[WRITTEN TASK]: Format every line of the rows below as a JSON list of strings, one string per line, leaving out blank lines.

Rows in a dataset
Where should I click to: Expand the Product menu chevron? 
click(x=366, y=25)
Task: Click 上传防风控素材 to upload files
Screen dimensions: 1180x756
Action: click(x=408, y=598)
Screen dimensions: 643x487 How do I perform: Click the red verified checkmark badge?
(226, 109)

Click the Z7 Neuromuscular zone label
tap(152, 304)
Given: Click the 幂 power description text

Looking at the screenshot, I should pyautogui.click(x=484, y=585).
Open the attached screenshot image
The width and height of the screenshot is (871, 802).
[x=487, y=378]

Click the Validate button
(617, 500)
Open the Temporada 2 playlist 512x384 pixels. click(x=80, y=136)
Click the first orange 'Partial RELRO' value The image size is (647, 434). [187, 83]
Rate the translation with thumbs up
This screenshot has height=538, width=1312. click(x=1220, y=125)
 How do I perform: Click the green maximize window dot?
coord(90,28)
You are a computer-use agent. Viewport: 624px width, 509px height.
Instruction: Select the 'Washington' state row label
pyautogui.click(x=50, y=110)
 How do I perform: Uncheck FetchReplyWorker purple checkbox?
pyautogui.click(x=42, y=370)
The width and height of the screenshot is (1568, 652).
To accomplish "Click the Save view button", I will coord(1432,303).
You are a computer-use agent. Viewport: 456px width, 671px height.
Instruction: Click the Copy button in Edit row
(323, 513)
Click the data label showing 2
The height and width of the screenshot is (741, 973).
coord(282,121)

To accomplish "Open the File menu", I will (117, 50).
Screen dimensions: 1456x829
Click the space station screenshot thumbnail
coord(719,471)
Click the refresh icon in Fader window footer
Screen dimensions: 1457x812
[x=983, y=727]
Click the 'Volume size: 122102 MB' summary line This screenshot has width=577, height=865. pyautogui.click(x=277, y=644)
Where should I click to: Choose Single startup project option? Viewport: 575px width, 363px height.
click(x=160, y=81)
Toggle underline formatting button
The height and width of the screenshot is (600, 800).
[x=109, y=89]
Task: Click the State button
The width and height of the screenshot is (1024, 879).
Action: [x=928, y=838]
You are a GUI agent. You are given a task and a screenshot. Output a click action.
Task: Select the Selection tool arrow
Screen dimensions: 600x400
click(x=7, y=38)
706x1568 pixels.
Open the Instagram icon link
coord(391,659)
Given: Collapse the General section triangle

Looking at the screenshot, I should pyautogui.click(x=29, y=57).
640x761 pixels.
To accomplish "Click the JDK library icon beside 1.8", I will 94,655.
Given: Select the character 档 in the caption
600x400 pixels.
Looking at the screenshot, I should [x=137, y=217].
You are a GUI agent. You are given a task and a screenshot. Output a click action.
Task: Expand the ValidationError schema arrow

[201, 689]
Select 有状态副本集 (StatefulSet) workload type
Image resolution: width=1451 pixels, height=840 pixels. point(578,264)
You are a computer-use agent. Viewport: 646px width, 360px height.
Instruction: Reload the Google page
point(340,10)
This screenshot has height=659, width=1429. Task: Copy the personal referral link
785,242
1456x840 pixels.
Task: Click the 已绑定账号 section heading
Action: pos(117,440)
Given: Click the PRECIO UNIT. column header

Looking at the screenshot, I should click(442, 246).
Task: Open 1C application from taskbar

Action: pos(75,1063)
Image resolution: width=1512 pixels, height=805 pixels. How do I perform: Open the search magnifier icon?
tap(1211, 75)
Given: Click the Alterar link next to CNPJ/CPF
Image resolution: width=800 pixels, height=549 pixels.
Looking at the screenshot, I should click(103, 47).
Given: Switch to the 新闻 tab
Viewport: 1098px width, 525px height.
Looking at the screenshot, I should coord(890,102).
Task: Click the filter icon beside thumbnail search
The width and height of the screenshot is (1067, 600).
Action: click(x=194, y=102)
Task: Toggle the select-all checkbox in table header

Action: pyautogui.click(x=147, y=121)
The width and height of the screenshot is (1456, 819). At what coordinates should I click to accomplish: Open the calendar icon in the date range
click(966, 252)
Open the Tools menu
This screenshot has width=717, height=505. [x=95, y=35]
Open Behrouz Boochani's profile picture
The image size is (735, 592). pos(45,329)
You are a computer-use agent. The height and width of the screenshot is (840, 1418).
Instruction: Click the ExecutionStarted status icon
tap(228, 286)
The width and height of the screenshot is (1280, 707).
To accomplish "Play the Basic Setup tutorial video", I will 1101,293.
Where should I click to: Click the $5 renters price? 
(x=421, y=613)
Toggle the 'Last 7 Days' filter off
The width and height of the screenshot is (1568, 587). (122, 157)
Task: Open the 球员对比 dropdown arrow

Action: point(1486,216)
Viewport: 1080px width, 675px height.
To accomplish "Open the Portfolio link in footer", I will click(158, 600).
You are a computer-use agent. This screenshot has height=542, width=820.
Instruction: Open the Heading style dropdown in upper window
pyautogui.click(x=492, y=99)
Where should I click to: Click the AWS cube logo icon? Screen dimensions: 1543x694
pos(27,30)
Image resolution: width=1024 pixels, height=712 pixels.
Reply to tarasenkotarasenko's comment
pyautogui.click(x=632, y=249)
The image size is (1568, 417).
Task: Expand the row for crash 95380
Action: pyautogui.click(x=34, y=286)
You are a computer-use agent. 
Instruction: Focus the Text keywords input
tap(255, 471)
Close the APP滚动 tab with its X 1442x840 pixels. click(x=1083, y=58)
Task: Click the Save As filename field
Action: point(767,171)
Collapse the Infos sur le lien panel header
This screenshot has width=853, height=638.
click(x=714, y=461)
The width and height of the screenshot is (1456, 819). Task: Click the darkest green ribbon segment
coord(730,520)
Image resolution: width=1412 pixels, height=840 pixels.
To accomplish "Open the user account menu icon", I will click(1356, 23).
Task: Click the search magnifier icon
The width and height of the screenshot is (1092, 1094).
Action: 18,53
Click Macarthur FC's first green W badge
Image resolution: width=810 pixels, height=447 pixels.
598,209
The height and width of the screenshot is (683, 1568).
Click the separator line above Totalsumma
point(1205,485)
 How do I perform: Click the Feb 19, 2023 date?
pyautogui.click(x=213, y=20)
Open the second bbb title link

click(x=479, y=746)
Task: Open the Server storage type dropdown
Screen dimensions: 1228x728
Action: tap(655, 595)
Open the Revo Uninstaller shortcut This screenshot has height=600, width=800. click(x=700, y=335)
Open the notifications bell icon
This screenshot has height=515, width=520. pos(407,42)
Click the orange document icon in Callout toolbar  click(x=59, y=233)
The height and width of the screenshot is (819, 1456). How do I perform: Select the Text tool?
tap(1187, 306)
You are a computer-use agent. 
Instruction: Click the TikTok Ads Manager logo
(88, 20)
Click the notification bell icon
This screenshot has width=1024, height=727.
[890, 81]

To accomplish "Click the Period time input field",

[RESULT]:
[
  "Where should I click to: Expand the Product menu chevron? ",
  "click(x=366, y=25)",
  "Task: Click 上传防风控素材 to upload files",
  "Screen dimensions: 1180x756",
  "Action: click(x=408, y=598)",
  "Screen dimensions: 643x487 How do I perform: Click the red verified checkmark badge?",
  "(226, 109)",
  "Click the Z7 Neuromuscular zone label",
  "tap(152, 304)",
  "Given: Click the 幂 power description text",
  "Looking at the screenshot, I should pyautogui.click(x=484, y=585).",
  "Open the attached screenshot image",
  "The width and height of the screenshot is (871, 802).",
  "[x=487, y=378]",
  "Click the Validate button",
  "(617, 500)",
  "Open the Temporada 2 playlist 512x384 pixels. click(x=80, y=136)",
  "Click the first orange 'Partial RELRO' value The image size is (647, 434). [187, 83]",
  "Rate the translation with thumbs up",
  "This screenshot has height=538, width=1312. click(x=1220, y=125)",
  " How do I perform: Click the green maximize window dot?",
  "coord(90,28)",
  "You are a computer-use agent. Viewport: 624px width, 509px height.",
  "Instruction: Select the 'Washington' state row label",
  "pyautogui.click(x=50, y=110)",
  " How do I perform: Uncheck FetchReplyWorker purple checkbox?",
  "pyautogui.click(x=42, y=370)",
  "The width and height of the screenshot is (1568, 652).",
  "To accomplish \"Click the Save view button\", I will coord(1432,303).",
  "You are a computer-use agent. Viewport: 456px width, 671px height.",
  "Instruction: Click the Copy button in Edit row",
  "(323, 513)",
  "Click the data label showing 2",
  "The height and width of the screenshot is (741, 973).",
  "coord(282,121)",
  "To accomplish \"Open the File menu\", I will (117, 50).",
  "Screen dimensions: 1456x829",
  "Click the space station screenshot thumbnail",
  "coord(719,471)",
  "Click the refresh icon in Fader window footer",
  "Screen dimensions: 1457x812",
  "[x=983, y=727]",
  "Click the 'Volume size: 122102 MB' summary line This screenshot has width=577, height=865. pyautogui.click(x=277, y=644)",
  "Where should I click to: Choose Single startup project option? Viewport: 575px width, 363px height.",
  "click(x=160, y=81)",
  "Toggle underline formatting button",
  "The height and width of the screenshot is (600, 800).",
  "[x=109, y=89]",
  "Task: Click the State button",
  "The width and height of the screenshot is (1024, 879).",
  "Action: [x=928, y=838]",
  "You are a GUI agent. You are given a task and a screenshot. Output a click action.",
  "Task: Select the Selection tool arrow",
  "Screen dimensions: 600x400",
  "click(x=7, y=38)",
  "706x1568 pixels.",
  "Open the Instagram icon link",
  "coord(391,659)",
  "Given: Collapse the General section triangle",
  "Looking at the screenshot, I should pyautogui.click(x=29, y=57).",
  "640x761 pixels.",
  "To accomplish \"Click the JDK library icon beside 1.8\", I will 94,655.",
  "Given: Select the character 档 in the caption",
  "600x400 pixels.",
  "Looking at the screenshot, I should [x=137, y=217].",
  "You are a GUI agent. You are given a task and a screenshot. Output a click action.",
  "Task: Expand the ValidationError schema arrow",
  "[201, 689]",
  "Select 有状态副本集 (StatefulSet) workload type",
  "Image resolution: width=1451 pixels, height=840 pixels. point(578,264)",
  "You are a computer-use agent. Viewport: 646px width, 360px height.",
  "Instruction: Reload the Google page",
  "point(340,10)",
  "This screenshot has height=659, width=1429. Task: Copy the personal referral link",
  "785,242",
  "1456x840 pixels.",
  "Task: Click the 已绑定账号 section heading",
  "Action: pos(117,440)",
  "Given: Click the PRECIO UNIT. column header",
  "Looking at the screenshot, I should click(442, 246).",
  "Task: Open 1C application from taskbar",
  "Action: pos(75,1063)",
  "Image resolution: width=1512 pixels, height=805 pixels. How do I perform: Open the search magnifier icon?",
  "tap(1211, 75)",
  "Given: Click the Alterar link next to CNPJ/CPF",
  "Image resolution: width=800 pixels, height=549 pixels.",
  "Looking at the screenshot, I should click(103, 47).",
  "Given: Switch to the 新闻 tab",
  "Viewport: 1098px width, 525px height.",
  "Looking at the screenshot, I should coord(890,102).",
  "Task: Click the filter icon beside thumbnail search",
  "The width and height of the screenshot is (1067, 600).",
  "Action: click(x=194, y=102)",
  "Task: Toggle the select-all checkbox in table header",
  "Action: pyautogui.click(x=147, y=121)",
  "The width and height of the screenshot is (1456, 819). At what coordinates should I click to accomplish: Open the calendar icon in the date range",
  "click(966, 252)",
  "Open the Tools menu",
  "This screenshot has width=717, height=505. [x=95, y=35]",
  "Open Behrouz Boochani's profile picture",
  "The image size is (735, 592). pos(45,329)",
  "You are a computer-use agent. The height and width of the screenshot is (840, 1418).",
  "Instruction: Click the ExecutionStarted status icon",
  "tap(228, 286)",
  "The width and height of the screenshot is (1280, 707).",
  "To accomplish \"Play the Basic Setup tutorial video\", I will 1101,293.",
  "Where should I click to: Click the $5 renters price? ",
  "(x=421, y=613)",
  "Toggle the 'Last 7 Days' filter off",
  "The width and height of the screenshot is (1568, 587). (122, 157)",
  "Task: Open the 球员对比 dropdown arrow",
  "Action: point(1486,216)",
  "Viewport: 1080px width, 675px height.",
  "To accomplish \"Open the Portfolio link in footer\", I will click(158, 600).",
  "You are a computer-use agent. This screenshot has height=542, width=820.",
  "Instruction: Open the Heading style dropdown in upper window",
  "pyautogui.click(x=492, y=99)",
  "Where should I click to: Click the AWS cube logo icon? Screen dimensions: 1543x694",
  "pos(27,30)",
  "Image resolution: width=1024 pixels, height=712 pixels.",
  "Reply to tarasenkotarasenko's comment",
  "pyautogui.click(x=632, y=249)",
  "The image size is (1568, 417).",
  "Task: Expand the row for crash 95380",
  "Action: pyautogui.click(x=34, y=286)",
  "You are a computer-use agent. ",
  "Instruction: Focus the Text keywords input",
  "tap(255, 471)",
  "Close the APP滚动 tab with its X 1442x840 pixels. click(x=1083, y=58)",
  "Task: Click the Save As filename field",
  "Action: point(767,171)",
  "Collapse the Infos sur le lien panel header",
  "This screenshot has width=853, height=638.",
  "click(x=714, y=461)",
  "The width and height of the screenshot is (1456, 819). Task: Click the darkest green ribbon segment",
  "coord(730,520)",
  "Image resolution: width=1412 pixels, height=840 pixels.",
  "To accomplish \"Open the user account menu icon\", I will click(1356, 23).",
  "Task: Click the search magnifier icon",
  "The width and height of the screenshot is (1092, 1094).",
  "Action: 18,53",
  "Click Macarthur FC's first green W badge",
  "Image resolution: width=810 pixels, height=447 pixels.",
  "598,209",
  "The height and width of the screenshot is (683, 1568).",
  "Click the separator line above Totalsumma",
  "point(1205,485)",
  " How do I perform: Click the Feb 19, 2023 date?",
  "pyautogui.click(x=213, y=20)",
  "Open the second bbb title link",
  "click(x=479, y=746)",
  "Task: Open the Server storage type dropdown",
  "Screen dimensions: 1228x728",
  "Action: tap(655, 595)",
  "Open the Revo Uninstaller shortcut This screenshot has height=600, width=800. click(x=700, y=335)",
  "Open the notifications bell icon",
  "This screenshot has height=515, width=520. pos(407,42)",
  "Click the orange document icon in Callout toolbar  click(x=59, y=233)",
  "The height and width of the screenshot is (819, 1456). How do I perform: Select the Text tool?",
  "tap(1187, 306)",
  "You are a computer-use agent. ",
  "Instruction: Click the TikTok Ads Manager logo",
  "(88, 20)",
  "Click the notification bell icon",
  "This screenshot has width=1024, height=727.",
  "[890, 81]",
  "To accomplish \"Click the Period time input field\","
]